On Tue, 2002-04-09 at 14:16, Martin J. Bligh wrote:
> >> The current printk simply does not cut it for these applications. There are
> >> over 80000 printk statements in the kernel, using many different conventions.
> >
> > It would be easier, to fix the printk's, than to put evlogging into any
^ required
> > particular piece of the kernel.
>
> You want to fix 80000 printks? Be my guest ... I await your patch eagerly.
> If you mean changing printk with a wrapper to help clean up the existing
> mess in an automated fashion, that's exactly what's being proposed.

how nice of you to say so. As to automating, I don;t believe it can
work. You will be adding volume to the log, making the log processing
more complicated, a replay of EES.

>
> > Evlog side-by-side with printk adds significat bloat.
>
> To what? A kernel with event logging switch on? Sure.
> But if you don't want it, don't turn it on. If it's a config option, I don't
> see why anyone would care.

The poor sod who has to maintain this stuff.

>
> > What I hear you asking for, is to make it more of
> > the kernels responsibilty easing the problem of analysing the out put,
> > as opposed to making that the responsibilty of user space
> > postprocessing.
>
> Indeed. That's because the kernel has more context, and can trivially
> log the information it has, rather then reverse engineering it from user space.
> Why munge all the messages to post them through a tiny little formatting
> hole, and then try to unmunge them all again on the other side with a
> bunch of hokey scripts?

Information that only the kernel has is not what I'm talking about, it
is all the stuff to make it easy to parse and collate, it has to be
possible, not necessarly easy.

>
> > One thing to keep in mind, 99% of logged messages will
> > never be reviewed.
>
> If we had a more structured log format, it'd be a damned sight easier to
> write automated tools to parse through them, and actually do something
> useful with that 99%. Been there, done that.

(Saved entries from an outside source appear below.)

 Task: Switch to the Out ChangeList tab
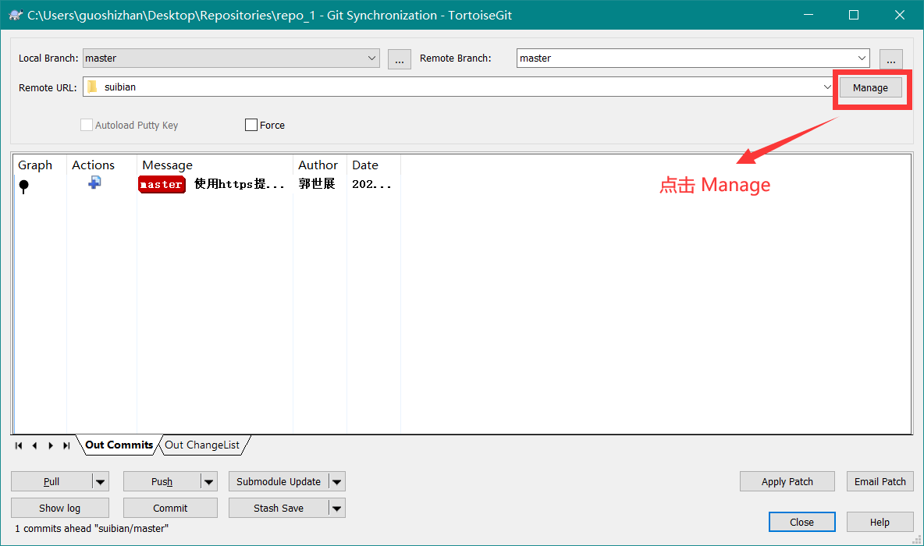202,445
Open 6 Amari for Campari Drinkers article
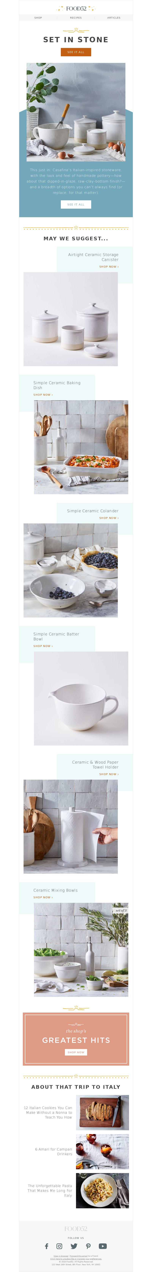The height and width of the screenshot is (1272, 152). [53, 1152]
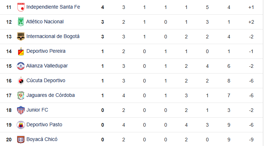Click the Cúcuta Deportivo red-black badge
The width and height of the screenshot is (264, 146).
21,81
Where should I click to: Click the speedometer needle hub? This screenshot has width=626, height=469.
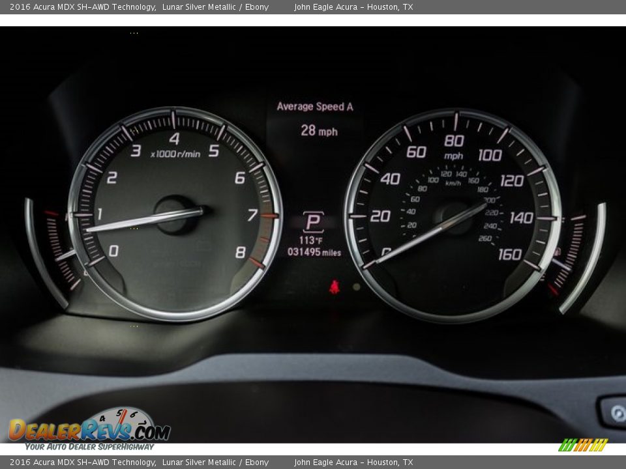coord(456,218)
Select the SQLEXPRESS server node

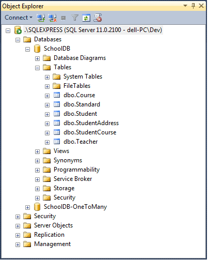pos(93,30)
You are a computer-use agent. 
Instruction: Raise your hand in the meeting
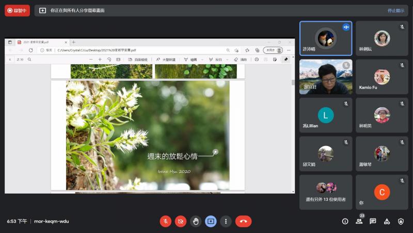[x=196, y=221]
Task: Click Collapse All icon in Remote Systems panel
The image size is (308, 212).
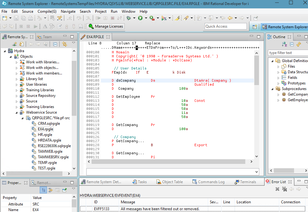Action: 55,44
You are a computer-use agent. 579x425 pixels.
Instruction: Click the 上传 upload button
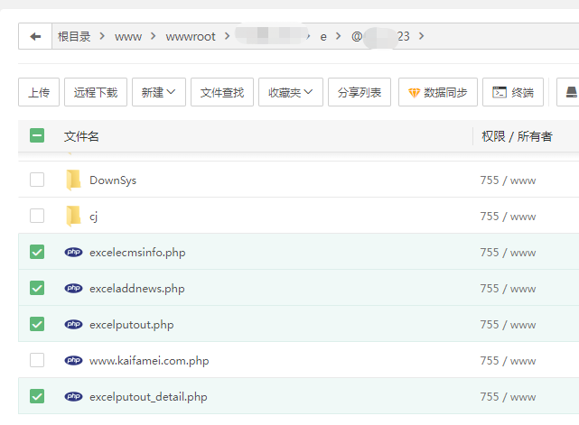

What? generate reports that will be munged for statistics that will be
quoted in endless management meetings.
>
> > But poorly implemented, a new format will in pratice increase the
> > volume, and with the increased complexity of the logging also slowing
> > down, logging will be slower, and more messages will be lost. This has
> > been seen in pratice.
>
> But correctly implemented, it will help. That's why this is being debated in
> public to make sure the design is correct.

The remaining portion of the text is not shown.